'''

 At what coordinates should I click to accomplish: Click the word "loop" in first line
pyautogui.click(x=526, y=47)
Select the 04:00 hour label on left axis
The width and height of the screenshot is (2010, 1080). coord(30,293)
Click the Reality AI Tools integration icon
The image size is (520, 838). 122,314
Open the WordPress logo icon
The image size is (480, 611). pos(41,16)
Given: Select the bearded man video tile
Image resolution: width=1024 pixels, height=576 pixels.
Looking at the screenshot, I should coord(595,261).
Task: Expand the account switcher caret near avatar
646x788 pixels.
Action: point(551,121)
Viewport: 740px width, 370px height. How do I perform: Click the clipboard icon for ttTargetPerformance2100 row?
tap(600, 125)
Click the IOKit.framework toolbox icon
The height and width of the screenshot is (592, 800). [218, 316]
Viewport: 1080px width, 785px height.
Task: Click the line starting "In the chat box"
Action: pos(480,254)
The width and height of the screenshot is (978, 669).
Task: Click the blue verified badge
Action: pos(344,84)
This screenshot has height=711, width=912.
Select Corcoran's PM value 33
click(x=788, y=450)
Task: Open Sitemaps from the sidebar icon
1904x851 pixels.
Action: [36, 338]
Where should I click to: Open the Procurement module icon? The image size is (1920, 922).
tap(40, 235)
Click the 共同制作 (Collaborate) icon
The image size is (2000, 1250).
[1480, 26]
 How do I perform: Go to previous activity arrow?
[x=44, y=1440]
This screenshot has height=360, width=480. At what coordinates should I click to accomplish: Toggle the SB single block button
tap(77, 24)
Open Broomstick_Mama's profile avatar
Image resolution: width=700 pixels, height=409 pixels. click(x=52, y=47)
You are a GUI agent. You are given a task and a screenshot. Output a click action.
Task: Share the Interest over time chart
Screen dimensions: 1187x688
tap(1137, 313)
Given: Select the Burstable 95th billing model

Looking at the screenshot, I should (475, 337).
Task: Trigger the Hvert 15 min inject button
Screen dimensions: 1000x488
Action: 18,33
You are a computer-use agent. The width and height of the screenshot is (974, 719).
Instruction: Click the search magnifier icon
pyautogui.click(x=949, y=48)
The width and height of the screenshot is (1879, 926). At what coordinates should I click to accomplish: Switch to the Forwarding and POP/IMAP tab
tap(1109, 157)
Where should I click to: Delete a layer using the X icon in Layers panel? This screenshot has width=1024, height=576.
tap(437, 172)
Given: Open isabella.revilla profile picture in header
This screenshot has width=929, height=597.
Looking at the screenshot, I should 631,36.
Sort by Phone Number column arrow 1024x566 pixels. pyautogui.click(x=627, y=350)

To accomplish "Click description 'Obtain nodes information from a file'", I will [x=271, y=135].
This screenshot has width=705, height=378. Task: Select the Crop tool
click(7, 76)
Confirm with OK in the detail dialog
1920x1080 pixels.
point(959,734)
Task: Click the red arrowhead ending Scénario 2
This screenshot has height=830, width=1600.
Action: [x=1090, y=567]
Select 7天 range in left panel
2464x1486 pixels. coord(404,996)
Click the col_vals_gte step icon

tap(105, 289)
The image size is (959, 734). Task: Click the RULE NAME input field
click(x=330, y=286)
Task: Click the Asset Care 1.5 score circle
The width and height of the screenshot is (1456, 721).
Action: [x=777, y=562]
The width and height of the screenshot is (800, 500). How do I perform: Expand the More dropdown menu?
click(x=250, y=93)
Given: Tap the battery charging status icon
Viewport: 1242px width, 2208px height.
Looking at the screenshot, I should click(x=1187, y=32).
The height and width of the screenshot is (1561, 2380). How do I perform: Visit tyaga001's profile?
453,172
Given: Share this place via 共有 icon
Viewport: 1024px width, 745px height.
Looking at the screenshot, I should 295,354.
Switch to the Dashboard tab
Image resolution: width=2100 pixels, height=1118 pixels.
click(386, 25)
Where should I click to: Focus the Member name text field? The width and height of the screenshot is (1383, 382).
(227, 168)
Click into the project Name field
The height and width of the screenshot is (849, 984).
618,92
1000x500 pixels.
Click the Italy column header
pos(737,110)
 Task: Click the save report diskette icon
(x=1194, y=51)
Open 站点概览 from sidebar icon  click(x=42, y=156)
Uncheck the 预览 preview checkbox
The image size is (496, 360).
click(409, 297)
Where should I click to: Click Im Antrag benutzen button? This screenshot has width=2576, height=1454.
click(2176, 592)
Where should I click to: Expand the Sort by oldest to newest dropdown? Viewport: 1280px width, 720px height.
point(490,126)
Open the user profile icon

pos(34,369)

'''

• EXERCISE GOAL: Revise the records above by changing "diskette" to "floppy disk" wherever it appears, keeping every other line the same.

• EXPECTED ANSWER:
 At what coordinates should I click to accomplish: Click the word "loop" in first line
pyautogui.click(x=526, y=47)
Select the 04:00 hour label on left axis
The width and height of the screenshot is (2010, 1080). coord(30,293)
Click the Reality AI Tools integration icon
The image size is (520, 838). 122,314
Open the WordPress logo icon
The image size is (480, 611). pos(41,16)
Given: Select the bearded man video tile
Image resolution: width=1024 pixels, height=576 pixels.
Looking at the screenshot, I should coord(595,261).
Task: Expand the account switcher caret near avatar
646x788 pixels.
Action: point(551,121)
Viewport: 740px width, 370px height. How do I perform: Click the clipboard icon for ttTargetPerformance2100 row?
tap(600, 125)
Click the IOKit.framework toolbox icon
The height and width of the screenshot is (592, 800). [218, 316]
Viewport: 1080px width, 785px height.
Task: Click the line starting "In the chat box"
Action: pos(480,254)
The width and height of the screenshot is (978, 669).
Task: Click the blue verified badge
Action: pos(344,84)
This screenshot has height=711, width=912.
Select Corcoran's PM value 33
click(x=788, y=450)
Task: Open Sitemaps from the sidebar icon
1904x851 pixels.
Action: [36, 338]
Where should I click to: Open the Procurement module icon? The image size is (1920, 922).
tap(40, 235)
Click the 共同制作 (Collaborate) icon
The image size is (2000, 1250).
[1480, 26]
 How do I perform: Go to previous activity arrow?
[x=44, y=1440]
This screenshot has height=360, width=480. At what coordinates should I click to accomplish: Toggle the SB single block button
tap(77, 24)
Open Broomstick_Mama's profile avatar
Image resolution: width=700 pixels, height=409 pixels. click(x=52, y=47)
You are a GUI agent. You are given a task and a screenshot. Output a click action.
Task: Share the Interest over time chart
Screen dimensions: 1187x688
tap(1137, 313)
Given: Select the Burstable 95th billing model

Looking at the screenshot, I should (475, 337).
Task: Trigger the Hvert 15 min inject button
Screen dimensions: 1000x488
Action: 18,33
You are a computer-use agent. The width and height of the screenshot is (974, 719).
Instruction: Click the search magnifier icon
pyautogui.click(x=949, y=48)
The width and height of the screenshot is (1879, 926). At what coordinates should I click to accomplish: Switch to the Forwarding and POP/IMAP tab
tap(1109, 157)
Where should I click to: Delete a layer using the X icon in Layers panel? This screenshot has width=1024, height=576.
tap(437, 172)
Given: Open isabella.revilla profile picture in header
This screenshot has width=929, height=597.
Looking at the screenshot, I should 631,36.
Sort by Phone Number column arrow 1024x566 pixels. pyautogui.click(x=627, y=350)

To accomplish "Click description 'Obtain nodes information from a file'", I will [x=271, y=135].
This screenshot has width=705, height=378. Task: Select the Crop tool
click(7, 76)
Confirm with OK in the detail dialog
1920x1080 pixels.
point(959,734)
Task: Click the red arrowhead ending Scénario 2
This screenshot has height=830, width=1600.
Action: [x=1090, y=567]
Select 7天 range in left panel
2464x1486 pixels. coord(404,996)
Click the col_vals_gte step icon

tap(105, 289)
The image size is (959, 734). Task: Click the RULE NAME input field
click(x=330, y=286)
Task: Click the Asset Care 1.5 score circle
The width and height of the screenshot is (1456, 721).
Action: [x=777, y=562]
The width and height of the screenshot is (800, 500). How do I perform: Expand the More dropdown menu?
click(x=250, y=93)
Given: Tap the battery charging status icon
Viewport: 1242px width, 2208px height.
Looking at the screenshot, I should click(x=1187, y=32).
The height and width of the screenshot is (1561, 2380). How do I perform: Visit tyaga001's profile?
453,172
Given: Share this place via 共有 icon
Viewport: 1024px width, 745px height.
Looking at the screenshot, I should 295,354.
Switch to the Dashboard tab
Image resolution: width=2100 pixels, height=1118 pixels.
click(386, 25)
Where should I click to: Focus the Member name text field? The width and height of the screenshot is (1383, 382).
(227, 168)
Click into the project Name field
The height and width of the screenshot is (849, 984).
618,92
1000x500 pixels.
Click the Italy column header
pos(737,110)
 Task: Click the save report floppy disk icon
(x=1194, y=51)
Open 站点概览 from sidebar icon  click(x=42, y=156)
Uncheck the 预览 preview checkbox
The image size is (496, 360).
click(409, 297)
Where should I click to: Click Im Antrag benutzen button? This screenshot has width=2576, height=1454.
click(2176, 592)
Where should I click to: Expand the Sort by oldest to newest dropdown? Viewport: 1280px width, 720px height.
point(490,126)
Open the user profile icon

pos(34,369)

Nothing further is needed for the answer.